▶ [ASSIGNED TASK]
Each line below should be written out exactly, with none skipped.

Data extracted from a collection:
☆ ☆ ☆

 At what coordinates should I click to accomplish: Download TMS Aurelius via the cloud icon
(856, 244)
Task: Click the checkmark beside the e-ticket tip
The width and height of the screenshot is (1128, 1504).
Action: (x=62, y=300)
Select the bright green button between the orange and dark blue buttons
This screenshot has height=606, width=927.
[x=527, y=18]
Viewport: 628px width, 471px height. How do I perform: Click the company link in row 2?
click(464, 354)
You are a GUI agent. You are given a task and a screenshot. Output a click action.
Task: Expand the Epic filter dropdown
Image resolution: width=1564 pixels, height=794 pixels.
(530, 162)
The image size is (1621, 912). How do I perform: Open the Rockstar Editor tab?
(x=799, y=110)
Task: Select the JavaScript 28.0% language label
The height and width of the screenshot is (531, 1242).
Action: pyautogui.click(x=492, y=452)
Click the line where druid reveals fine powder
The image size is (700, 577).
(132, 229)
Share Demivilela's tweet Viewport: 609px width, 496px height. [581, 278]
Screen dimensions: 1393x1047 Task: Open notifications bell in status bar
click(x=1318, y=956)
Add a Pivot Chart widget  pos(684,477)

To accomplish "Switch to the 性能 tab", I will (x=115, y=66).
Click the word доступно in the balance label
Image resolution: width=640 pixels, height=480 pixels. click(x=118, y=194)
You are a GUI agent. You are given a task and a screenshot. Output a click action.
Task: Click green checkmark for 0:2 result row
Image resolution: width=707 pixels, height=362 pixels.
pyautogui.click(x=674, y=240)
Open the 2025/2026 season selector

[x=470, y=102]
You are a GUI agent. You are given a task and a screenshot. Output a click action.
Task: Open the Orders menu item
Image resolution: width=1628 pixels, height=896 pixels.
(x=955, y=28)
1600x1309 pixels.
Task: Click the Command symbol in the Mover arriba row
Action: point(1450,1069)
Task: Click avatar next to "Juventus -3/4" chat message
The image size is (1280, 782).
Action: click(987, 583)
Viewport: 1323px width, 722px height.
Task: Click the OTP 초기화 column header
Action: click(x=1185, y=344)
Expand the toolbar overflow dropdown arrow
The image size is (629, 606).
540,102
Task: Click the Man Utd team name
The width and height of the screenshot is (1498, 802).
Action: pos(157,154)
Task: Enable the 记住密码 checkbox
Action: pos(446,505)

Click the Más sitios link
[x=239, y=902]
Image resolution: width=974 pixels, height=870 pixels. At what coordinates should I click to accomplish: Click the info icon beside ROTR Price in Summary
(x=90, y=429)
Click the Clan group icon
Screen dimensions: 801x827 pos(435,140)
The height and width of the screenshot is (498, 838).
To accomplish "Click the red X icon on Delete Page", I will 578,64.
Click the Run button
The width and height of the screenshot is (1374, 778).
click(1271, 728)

☆ ☆ ☆

▶ [ANSWER BELOW]
 At what coordinates should I click to accomplish: Download TMS Aurelius via the cloud icon
(856, 244)
Task: Click the checkmark beside the e-ticket tip
The width and height of the screenshot is (1128, 1504).
Action: (x=62, y=300)
Select the bright green button between the orange and dark blue buttons
This screenshot has height=606, width=927.
[x=527, y=18]
Viewport: 628px width, 471px height. How do I perform: Click the company link in row 2?
click(464, 354)
You are a GUI agent. You are given a task and a screenshot. Output a click action.
Task: Expand the Epic filter dropdown
Image resolution: width=1564 pixels, height=794 pixels.
(530, 162)
The image size is (1621, 912). How do I perform: Open the Rockstar Editor tab?
(x=799, y=110)
Task: Select the JavaScript 28.0% language label
The height and width of the screenshot is (531, 1242).
Action: pyautogui.click(x=492, y=452)
Click the line where druid reveals fine powder
The image size is (700, 577).
(132, 229)
Share Demivilela's tweet Viewport: 609px width, 496px height. [581, 278]
Screen dimensions: 1393x1047 Task: Open notifications bell in status bar
click(x=1318, y=956)
Add a Pivot Chart widget  pos(684,477)

To accomplish "Switch to the 性能 tab", I will (x=115, y=66).
Click the word доступно in the balance label
Image resolution: width=640 pixels, height=480 pixels. click(x=118, y=194)
You are a GUI agent. You are given a task and a screenshot. Output a click action.
Task: Click green checkmark for 0:2 result row
Image resolution: width=707 pixels, height=362 pixels.
pyautogui.click(x=674, y=240)
Open the 2025/2026 season selector

[x=470, y=102]
You are a GUI agent. You are given a task and a screenshot. Output a click action.
Task: Open the Orders menu item
Image resolution: width=1628 pixels, height=896 pixels.
(x=955, y=28)
1600x1309 pixels.
Task: Click the Command symbol in the Mover arriba row
Action: point(1450,1069)
Task: Click avatar next to "Juventus -3/4" chat message
The image size is (1280, 782).
Action: click(987, 583)
Viewport: 1323px width, 722px height.
Task: Click the OTP 초기화 column header
Action: click(x=1185, y=344)
Expand the toolbar overflow dropdown arrow
The image size is (629, 606).
540,102
Task: Click the Man Utd team name
The width and height of the screenshot is (1498, 802).
Action: pos(157,154)
Task: Enable the 记住密码 checkbox
Action: pos(446,505)

Click the Más sitios link
[x=239, y=902]
Image resolution: width=974 pixels, height=870 pixels. At what coordinates should I click to accomplish: Click the info icon beside ROTR Price in Summary
(x=90, y=429)
Click the Clan group icon
Screen dimensions: 801x827 pos(435,140)
The height and width of the screenshot is (498, 838).
To accomplish "Click the red X icon on Delete Page", I will 578,64.
Click the Run button
The width and height of the screenshot is (1374, 778).
click(1271, 728)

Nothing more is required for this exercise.